Work to do → Recast the part of the data that opens with the line containing "The image size is (720, 1560)." and closes with the line containing "pos(484,42)", both included, as a Markdown table with the columns Row and Line, skipping any blank lines. Leave the pictures out of the table.

Stored rows →
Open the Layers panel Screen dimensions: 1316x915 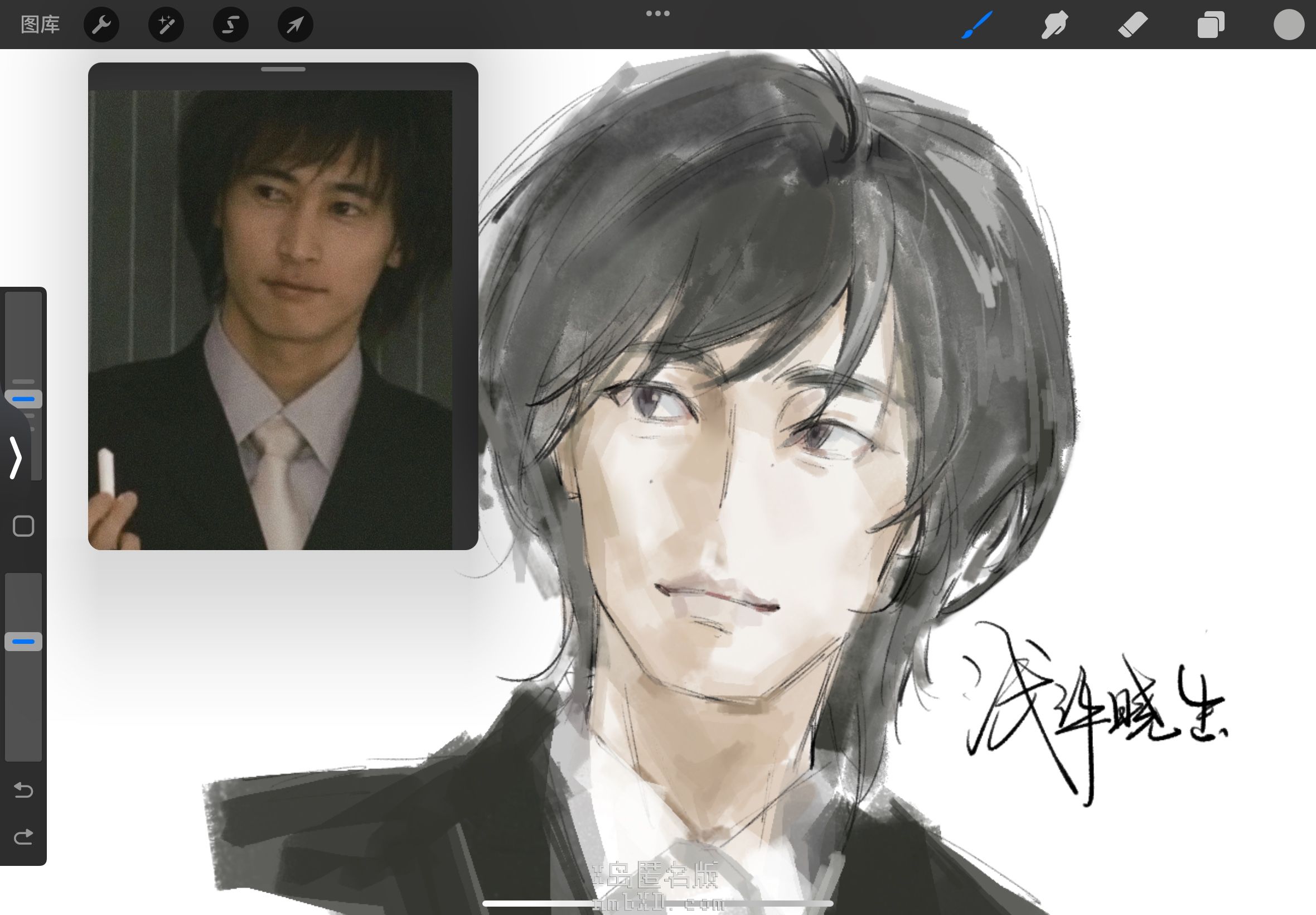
* * *
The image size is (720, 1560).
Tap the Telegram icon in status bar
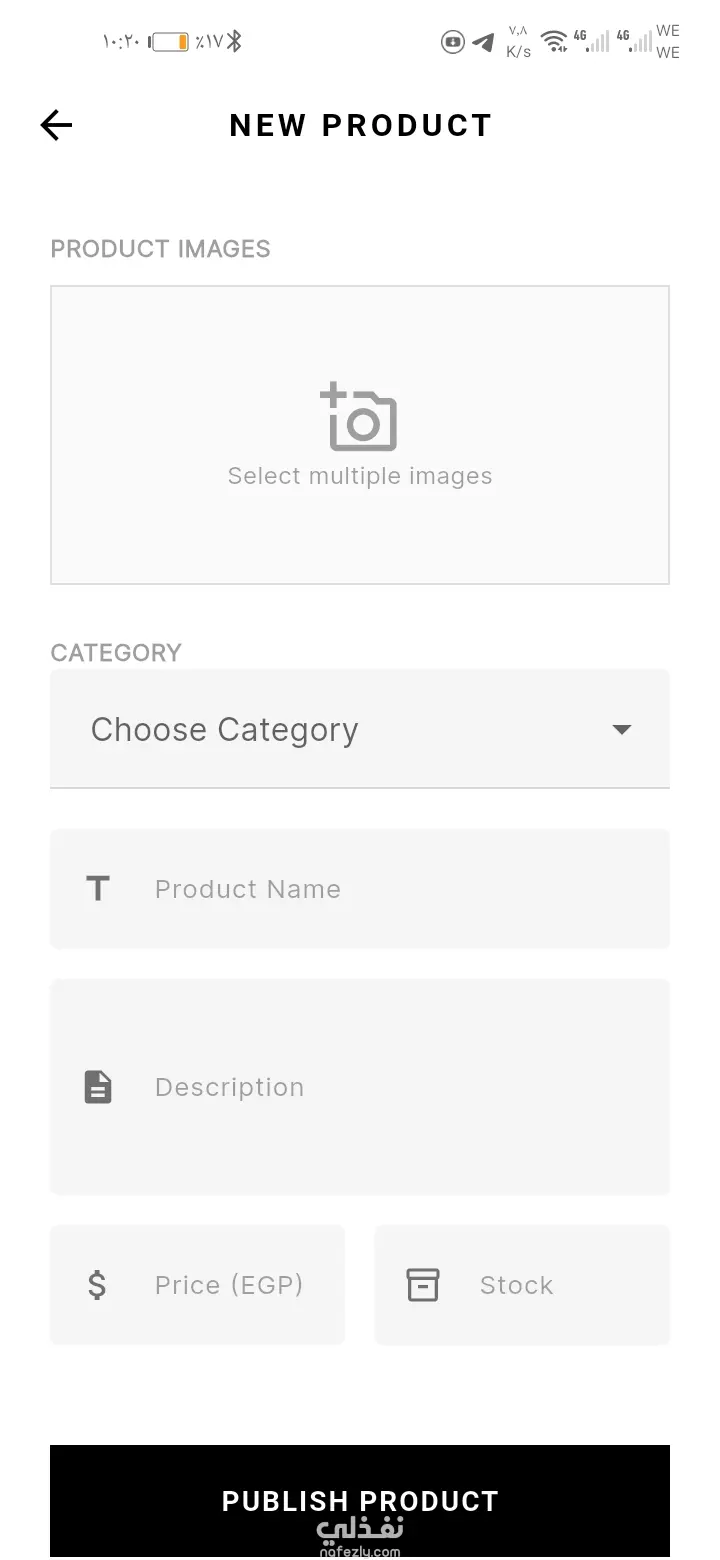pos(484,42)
==
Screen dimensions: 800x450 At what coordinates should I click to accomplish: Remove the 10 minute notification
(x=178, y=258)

Written solution →
| Row | Line |
|---|---|
| 1 | The image size is (720, 1560). |
| 2 | Tap the Telegram icon in status bar |
| 3 | pos(484,42) |